═══ Extracted material
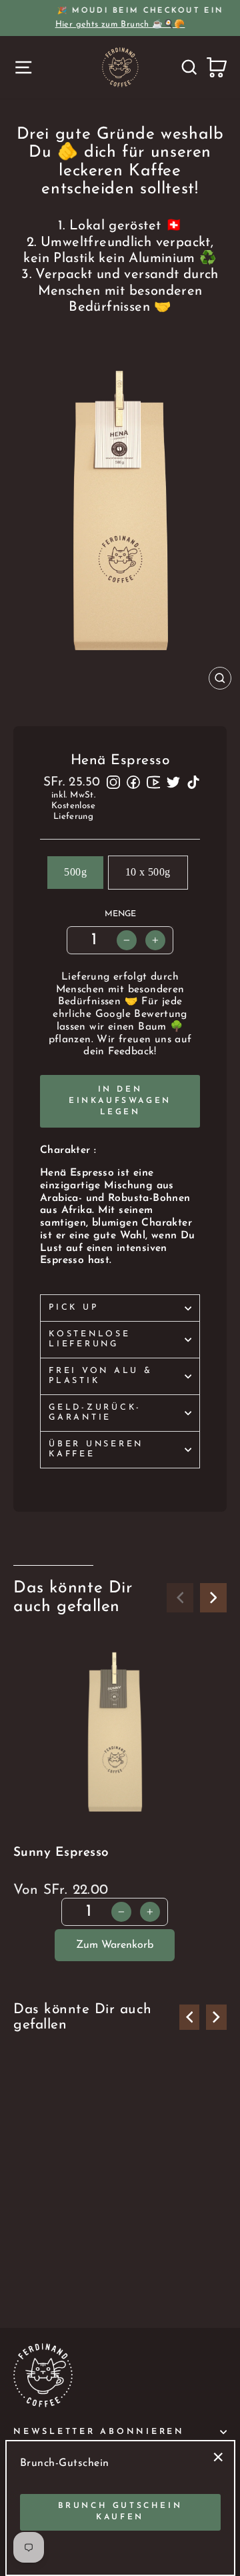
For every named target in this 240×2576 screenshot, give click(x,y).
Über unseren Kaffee (96, 1449)
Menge (120, 914)
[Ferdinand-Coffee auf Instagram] (113, 781)
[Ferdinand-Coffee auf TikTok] (193, 781)
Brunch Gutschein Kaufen (120, 2511)
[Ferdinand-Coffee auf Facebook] (133, 781)
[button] (213, 1597)
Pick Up (73, 1308)
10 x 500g (148, 872)
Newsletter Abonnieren (99, 2432)
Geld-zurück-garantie (95, 1413)
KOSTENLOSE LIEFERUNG (90, 1339)
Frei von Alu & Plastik (101, 1376)
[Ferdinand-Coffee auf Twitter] (173, 781)
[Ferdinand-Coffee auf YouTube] (153, 781)
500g (75, 872)
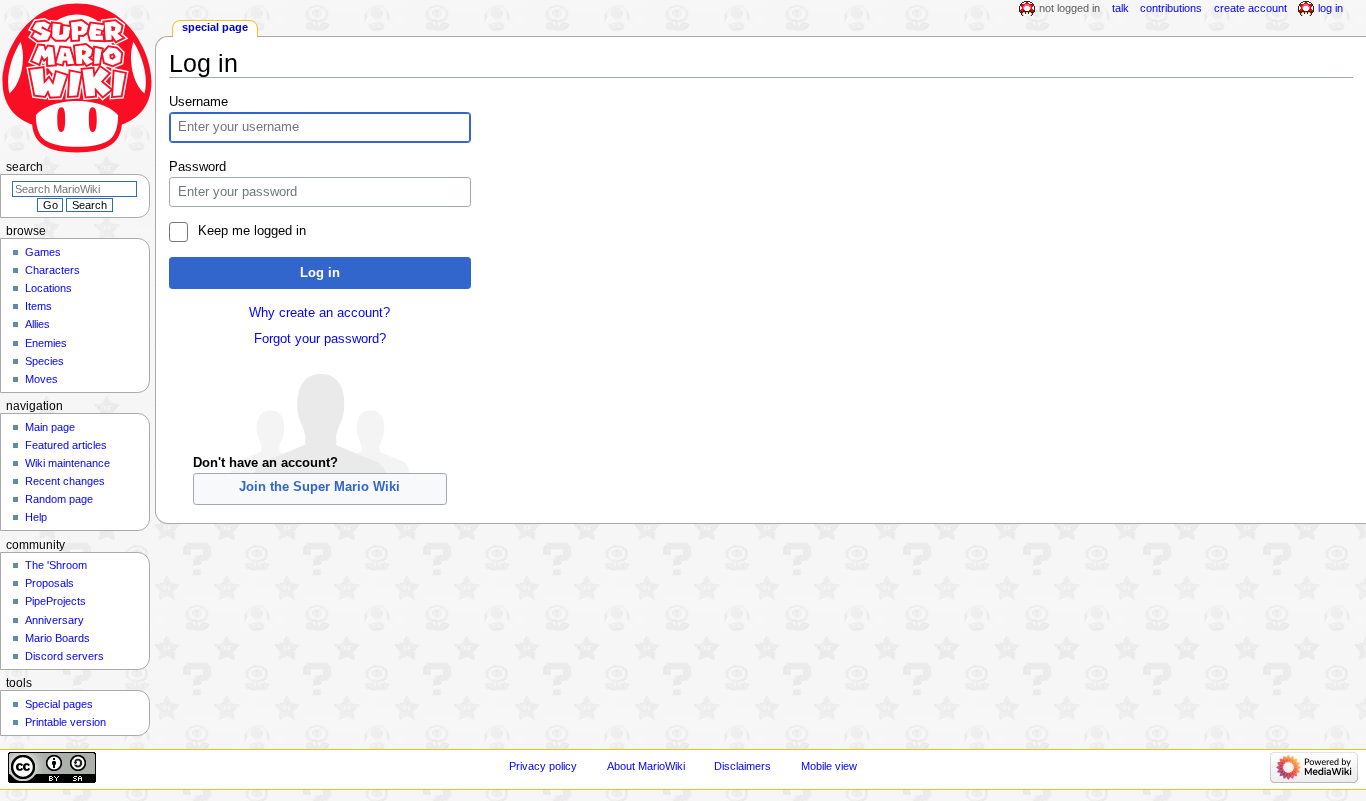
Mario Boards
══════
• What you will do
From the line with "[Ferdinand-Coffee auf Instagram] (113, 781)" down to the last line of the entries above, set down every line exactly, apart from the pictures.

• Your response
[Ferdinand-Coffee auf Instagram] (113, 781)
[Ferdinand-Coffee auf TikTok] (193, 781)
Brunch Gutschein Kaufen (120, 2511)
[Ferdinand-Coffee auf Facebook] (133, 781)
[button] (213, 1597)
Pick Up (73, 1308)
10 x 500g (148, 872)
Newsletter Abonnieren (99, 2432)
Geld-zurück-garantie (95, 1413)
KOSTENLOSE LIEFERUNG (90, 1339)
Frei von Alu & Plastik (101, 1376)
[Ferdinand-Coffee auf Twitter] (173, 781)
[Ferdinand-Coffee auf YouTube] (153, 781)
500g (75, 872)
Mario Boards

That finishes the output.